▸ Available data:
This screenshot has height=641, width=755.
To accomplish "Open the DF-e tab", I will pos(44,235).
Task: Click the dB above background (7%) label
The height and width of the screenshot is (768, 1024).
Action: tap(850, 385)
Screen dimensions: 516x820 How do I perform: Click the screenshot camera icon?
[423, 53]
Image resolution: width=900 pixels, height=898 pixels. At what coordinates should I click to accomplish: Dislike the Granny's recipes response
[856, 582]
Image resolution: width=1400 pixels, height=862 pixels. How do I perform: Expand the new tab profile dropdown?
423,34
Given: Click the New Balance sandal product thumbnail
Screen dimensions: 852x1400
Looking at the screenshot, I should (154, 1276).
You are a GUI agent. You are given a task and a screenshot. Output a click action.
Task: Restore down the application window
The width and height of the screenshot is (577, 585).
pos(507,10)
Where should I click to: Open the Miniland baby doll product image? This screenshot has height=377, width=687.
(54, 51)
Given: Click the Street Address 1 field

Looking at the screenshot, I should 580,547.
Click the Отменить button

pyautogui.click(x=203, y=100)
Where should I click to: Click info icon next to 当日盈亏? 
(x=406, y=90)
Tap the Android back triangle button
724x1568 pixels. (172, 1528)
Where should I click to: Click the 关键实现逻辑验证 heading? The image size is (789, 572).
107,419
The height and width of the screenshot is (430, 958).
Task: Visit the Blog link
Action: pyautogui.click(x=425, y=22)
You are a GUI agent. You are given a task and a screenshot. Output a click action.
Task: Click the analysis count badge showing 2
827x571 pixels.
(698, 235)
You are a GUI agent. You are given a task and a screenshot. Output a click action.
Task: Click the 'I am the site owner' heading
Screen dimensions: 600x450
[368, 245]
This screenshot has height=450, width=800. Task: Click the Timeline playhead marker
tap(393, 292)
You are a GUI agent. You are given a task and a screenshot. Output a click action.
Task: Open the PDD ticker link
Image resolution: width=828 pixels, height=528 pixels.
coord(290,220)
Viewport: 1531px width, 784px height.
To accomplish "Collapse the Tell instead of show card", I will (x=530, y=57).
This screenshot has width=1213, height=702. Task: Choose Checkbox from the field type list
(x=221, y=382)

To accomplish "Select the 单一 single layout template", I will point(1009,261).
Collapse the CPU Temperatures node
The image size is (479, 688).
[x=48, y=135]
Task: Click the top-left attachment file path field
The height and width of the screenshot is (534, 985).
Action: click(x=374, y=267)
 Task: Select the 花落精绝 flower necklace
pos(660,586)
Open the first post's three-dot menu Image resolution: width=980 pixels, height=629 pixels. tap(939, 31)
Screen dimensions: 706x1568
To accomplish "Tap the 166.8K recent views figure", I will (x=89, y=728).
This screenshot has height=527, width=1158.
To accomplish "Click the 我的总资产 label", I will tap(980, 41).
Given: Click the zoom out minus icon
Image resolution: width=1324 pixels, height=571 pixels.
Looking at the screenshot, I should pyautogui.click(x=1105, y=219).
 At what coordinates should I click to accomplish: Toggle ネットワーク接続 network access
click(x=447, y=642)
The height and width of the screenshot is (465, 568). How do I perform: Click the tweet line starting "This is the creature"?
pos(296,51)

▸ Instructions to follow: Every line above in which the word "label" is present must be copied into the answer.

▸ Response:
Task: Click the dB above background (7%) label
To accomplish "Click the 我的总资产 label", I will tap(980, 41).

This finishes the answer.